━━ Extracted entries

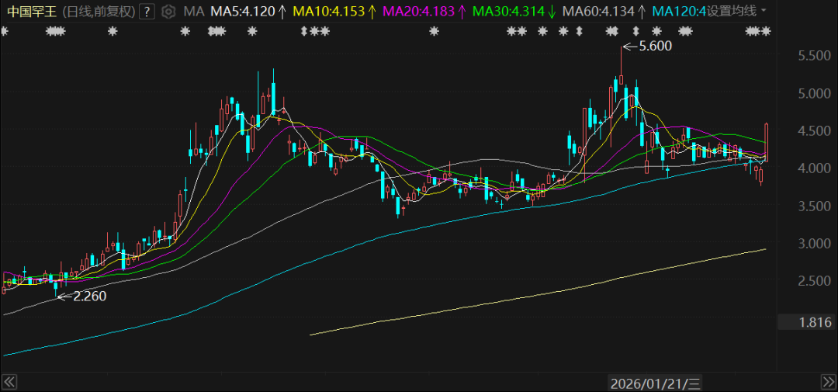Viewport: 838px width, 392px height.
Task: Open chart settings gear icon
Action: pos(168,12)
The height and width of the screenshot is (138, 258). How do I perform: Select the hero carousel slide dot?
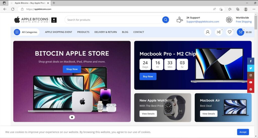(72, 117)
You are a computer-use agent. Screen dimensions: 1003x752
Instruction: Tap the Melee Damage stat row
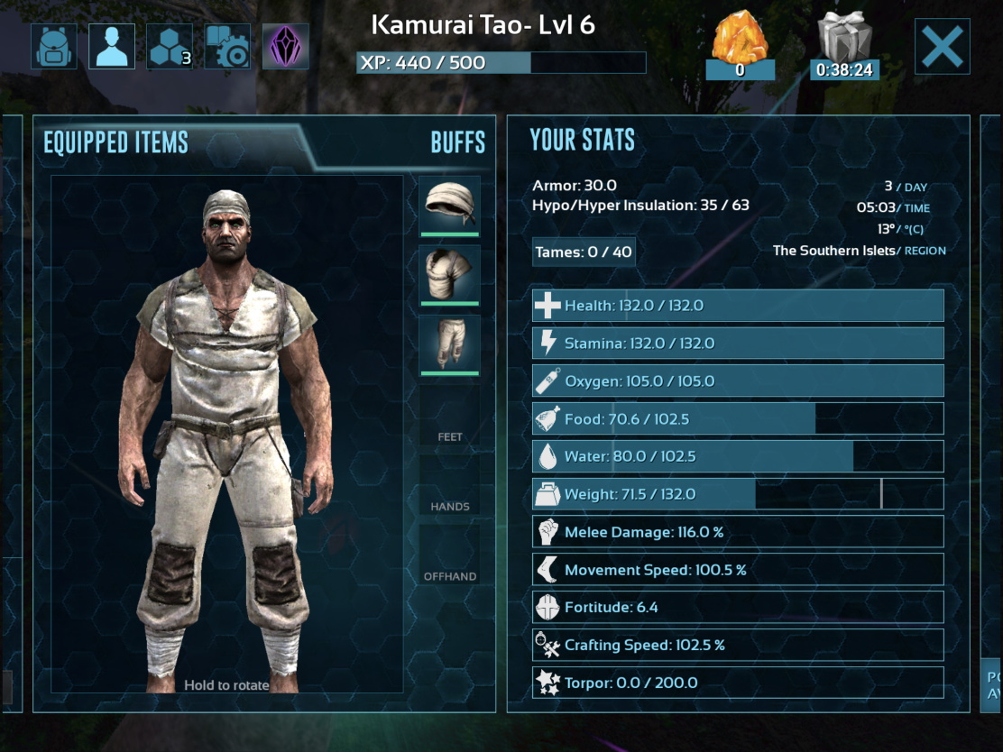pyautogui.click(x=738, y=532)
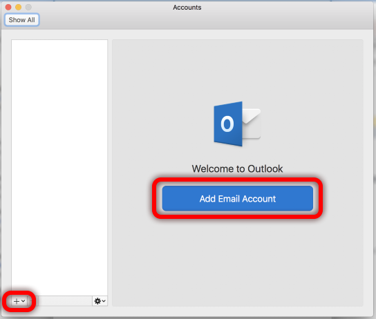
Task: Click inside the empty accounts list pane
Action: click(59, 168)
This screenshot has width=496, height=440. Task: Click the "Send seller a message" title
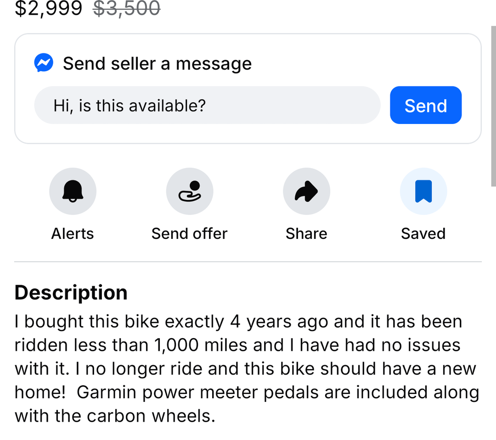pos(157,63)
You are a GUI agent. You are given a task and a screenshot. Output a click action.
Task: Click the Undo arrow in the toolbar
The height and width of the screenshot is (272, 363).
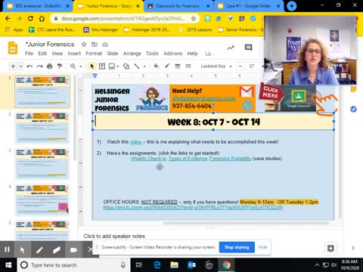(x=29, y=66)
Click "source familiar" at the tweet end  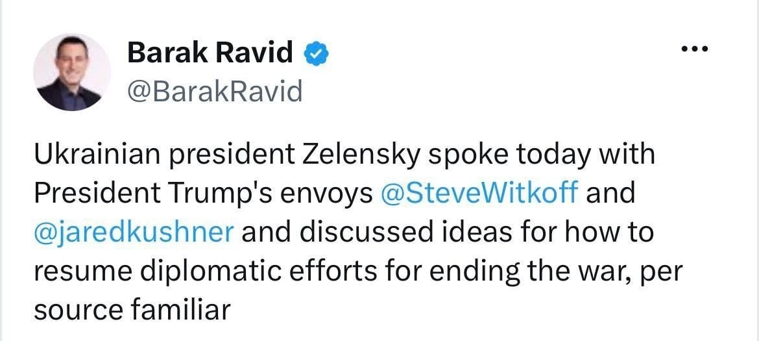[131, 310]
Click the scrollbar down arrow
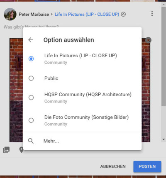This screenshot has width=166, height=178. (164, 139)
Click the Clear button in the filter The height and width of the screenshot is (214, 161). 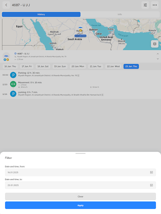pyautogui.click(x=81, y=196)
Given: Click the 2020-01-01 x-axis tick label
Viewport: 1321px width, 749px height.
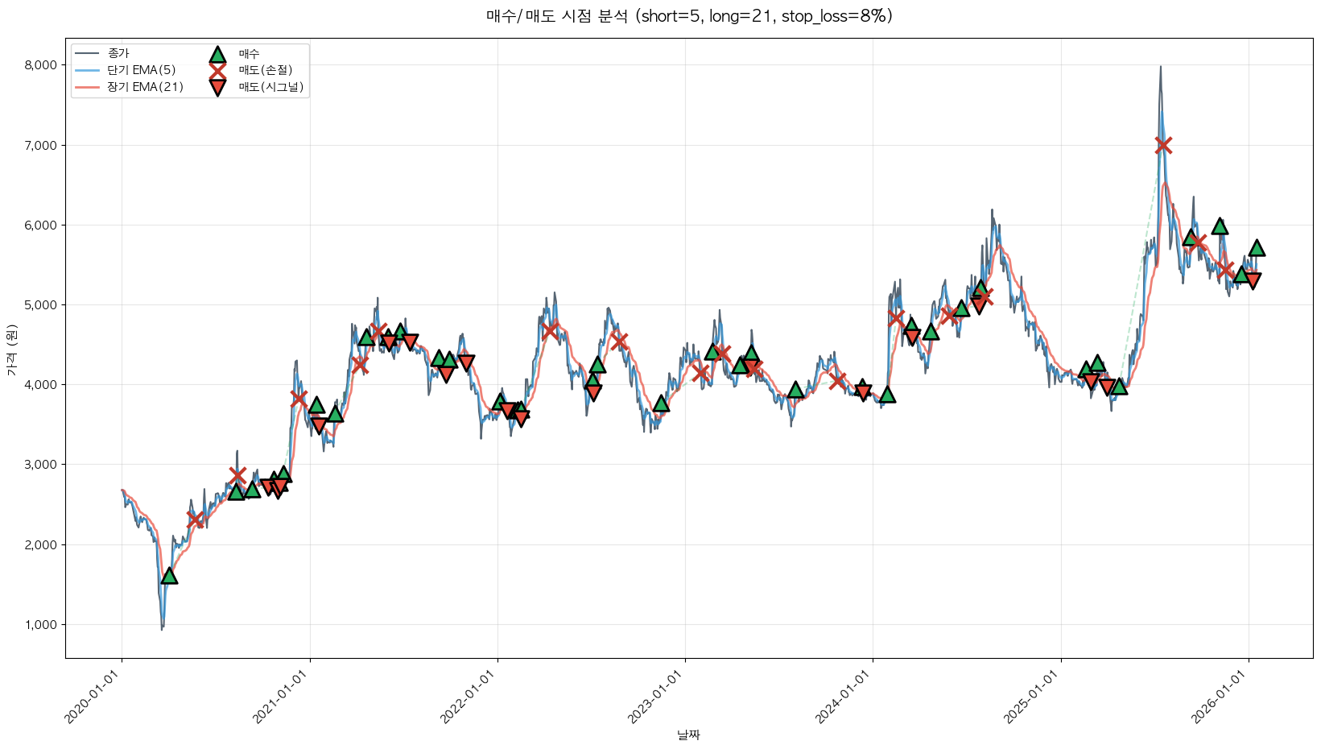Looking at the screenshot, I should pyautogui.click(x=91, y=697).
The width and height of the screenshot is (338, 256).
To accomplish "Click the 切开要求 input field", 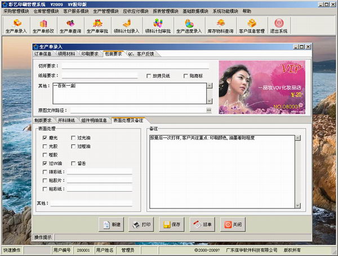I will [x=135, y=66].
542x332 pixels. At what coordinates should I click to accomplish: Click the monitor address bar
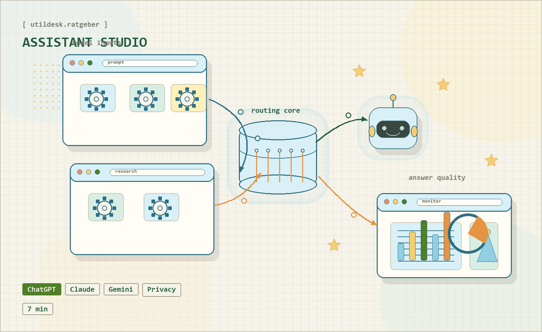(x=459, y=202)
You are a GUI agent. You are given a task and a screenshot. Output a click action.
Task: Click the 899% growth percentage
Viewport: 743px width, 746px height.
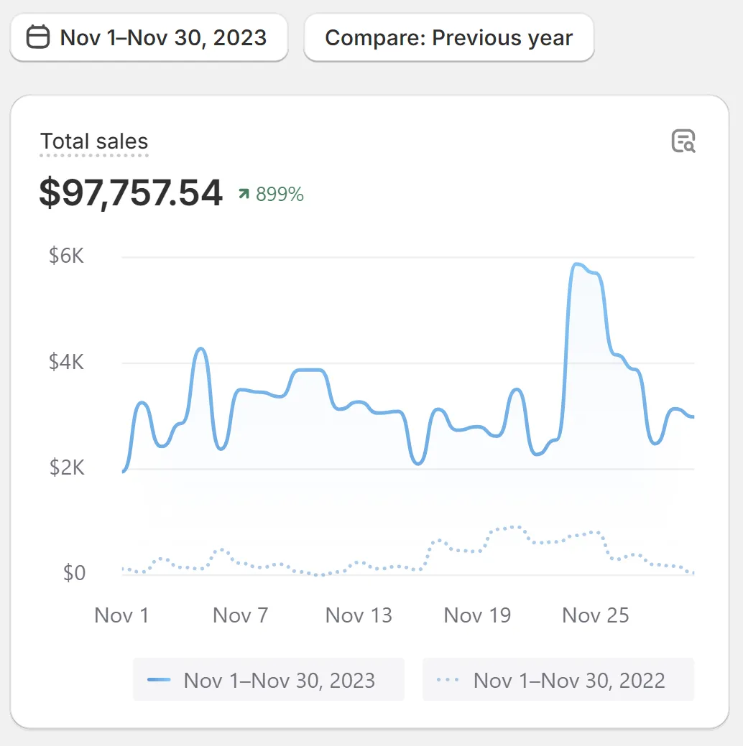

━━━━

Try it: Reproduce the final stretch of lines exactly: the line containing "Task: Click the 899% growth percentage" through the last line of the data, both included. Pictures do not belong in the copy.

Task solution:
Task: Click the 899% growth percentage
Viewport: 743px width, 746px height.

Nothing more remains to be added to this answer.